Another example was when we found and fixed a bug reported by a user - previously, when randomly accessing multiple rows, each request for a row was scheduled separately. In this PR, I coalesced multiple read requests based on how close the requested rows were, reducing the number of decode tasks being created. When fixed, this helped recover a 10x speed gap on random access.
An open-source format also makes outside collaborations possible. Earlier in June, I presented a research paper at the SIGMOD 2024 conference, where I got a chance to speak with the authors of FastLanes. This eventually led to discussions on integrating FastLanes with Lance. This is still a work in progress, but it can lead to the addition of optimized versions of encodings like delta, frame-of-reference, bit-packing, and more - all of which can significantly improve the performance of the Lance file format.
There are a lot of exciting directions that the Lance file format can take in the future. There are more extensive random access benchmarks that can be added. There are many more encodings we can add to improve performance. Some promising options include a delta encoding, a run-length encoding, or a packed struct encoding for variable-length fields. Experimenting with ALP (Adaptive Lossless Floating-Point Compression) also offers potential benefits.

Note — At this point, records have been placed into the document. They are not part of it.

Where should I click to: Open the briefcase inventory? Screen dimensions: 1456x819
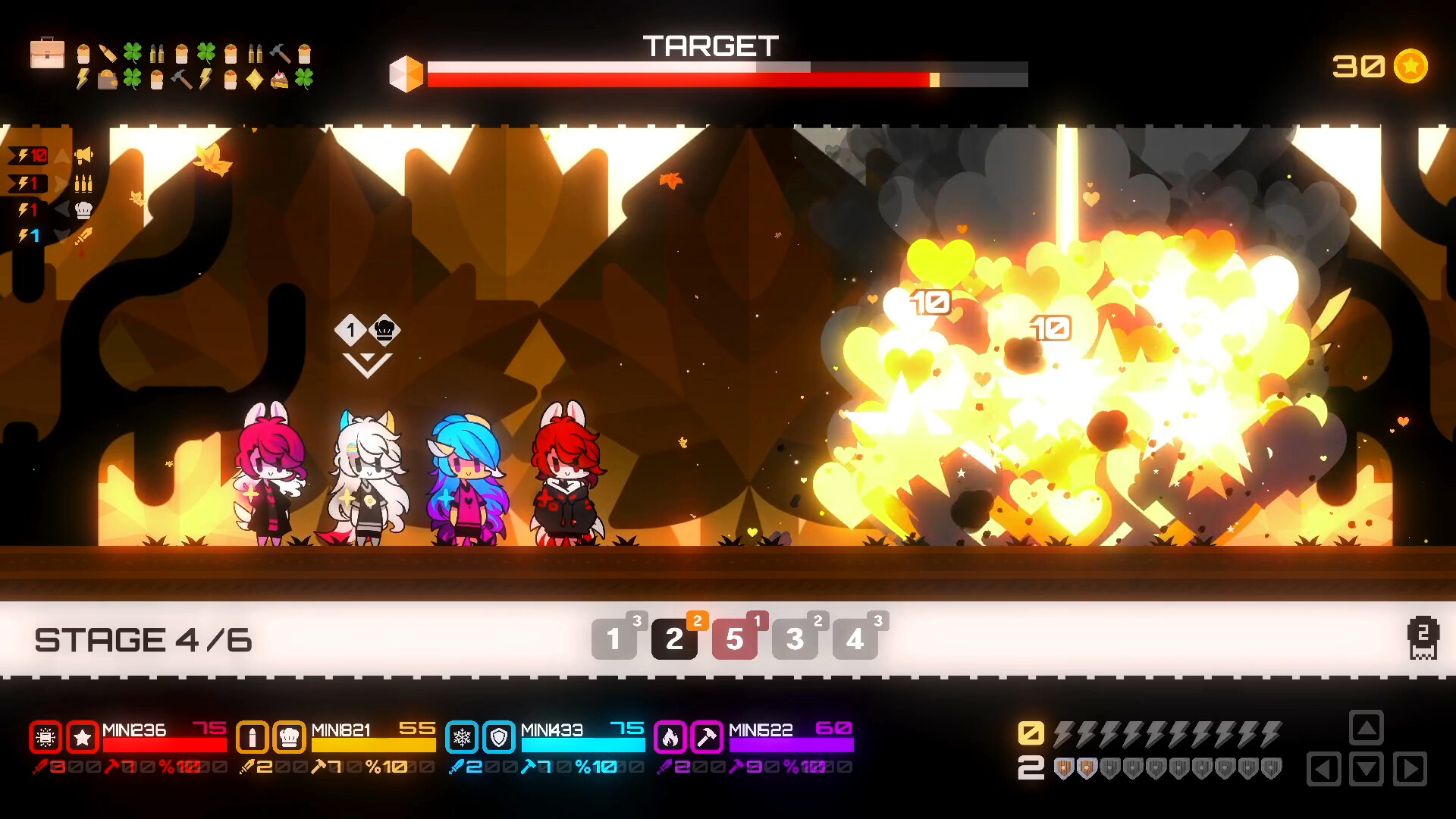46,55
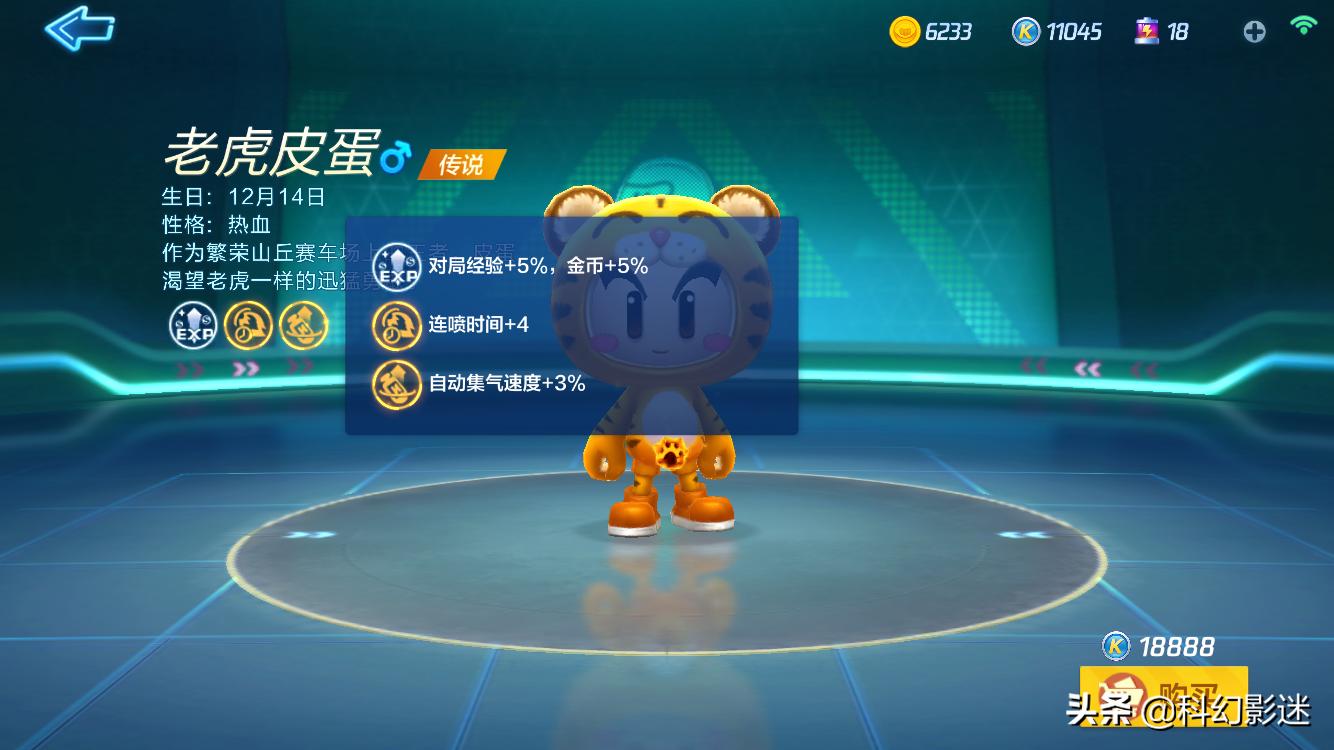
Task: Click the orange 传说 rarity label
Action: pyautogui.click(x=464, y=165)
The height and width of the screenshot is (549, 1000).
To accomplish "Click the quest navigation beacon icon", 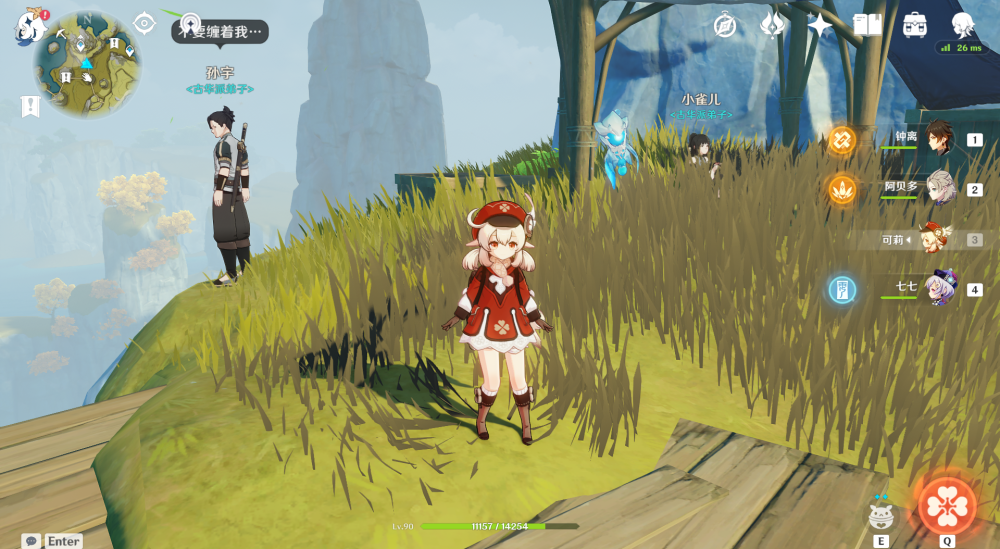I will [x=189, y=23].
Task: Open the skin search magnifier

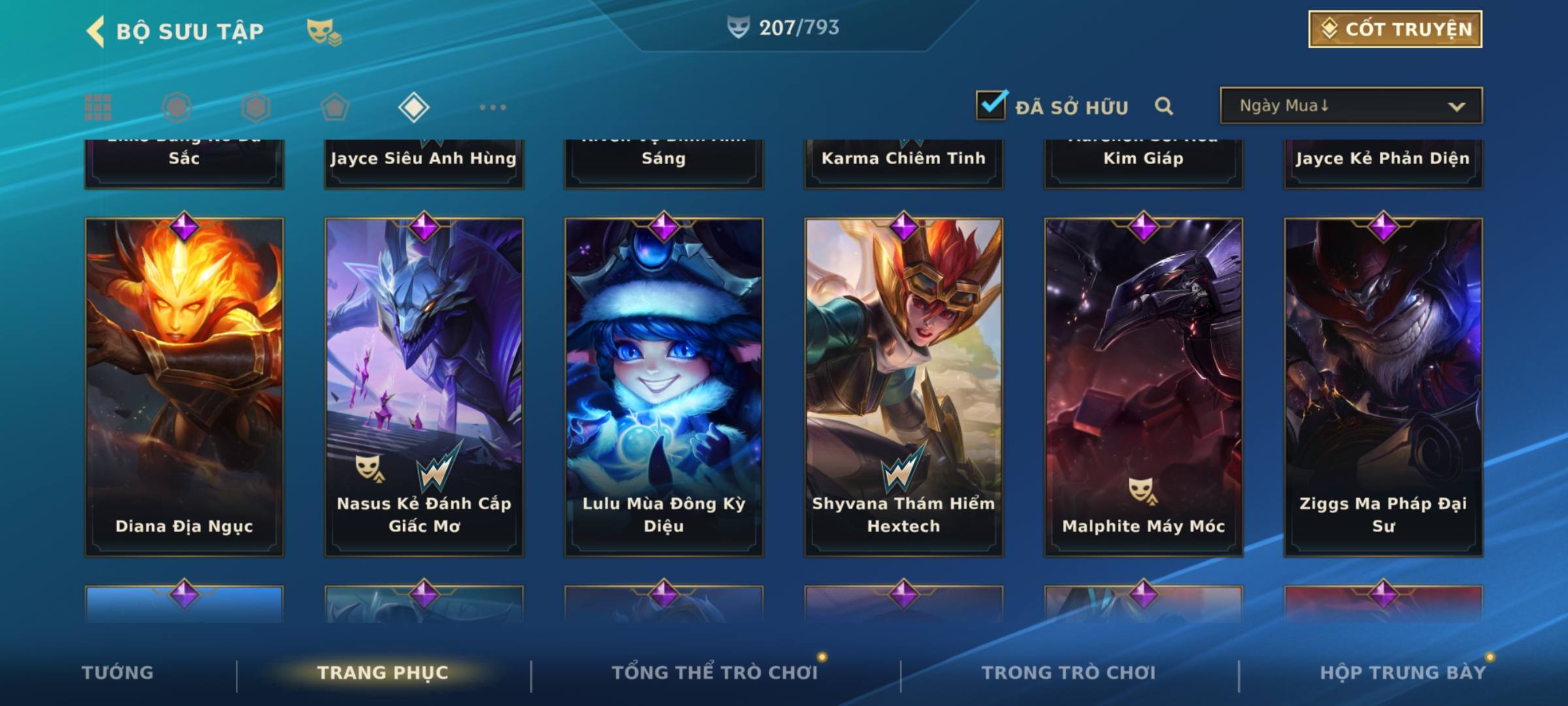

Another interesting direction is allowing the user to encode a column using multiple encodings to support different use cases. For example, automatically using a packed struct encoding for random access, and an unpacked encoding for full table scans. This would result in faster performance at the cost of some extra storage.
Ultimately, interning at an early-stage startup is a fun experience in itself. The team is extremely efficient, and the culture encourages you to be independent, move fast, and get things done. It was a great opportunity to interact with leaders in the industry and get a glimpse of what really goes into building a tech company.
It's been an exciting 3 months! I've learned a lot, and everyone has been very supportive. Exploring SF and the Bay Area has also been fun. Next, I will be returning to UIUC to complete the final year of my master's degree. I'm looking forward to the adventures that lie ahead!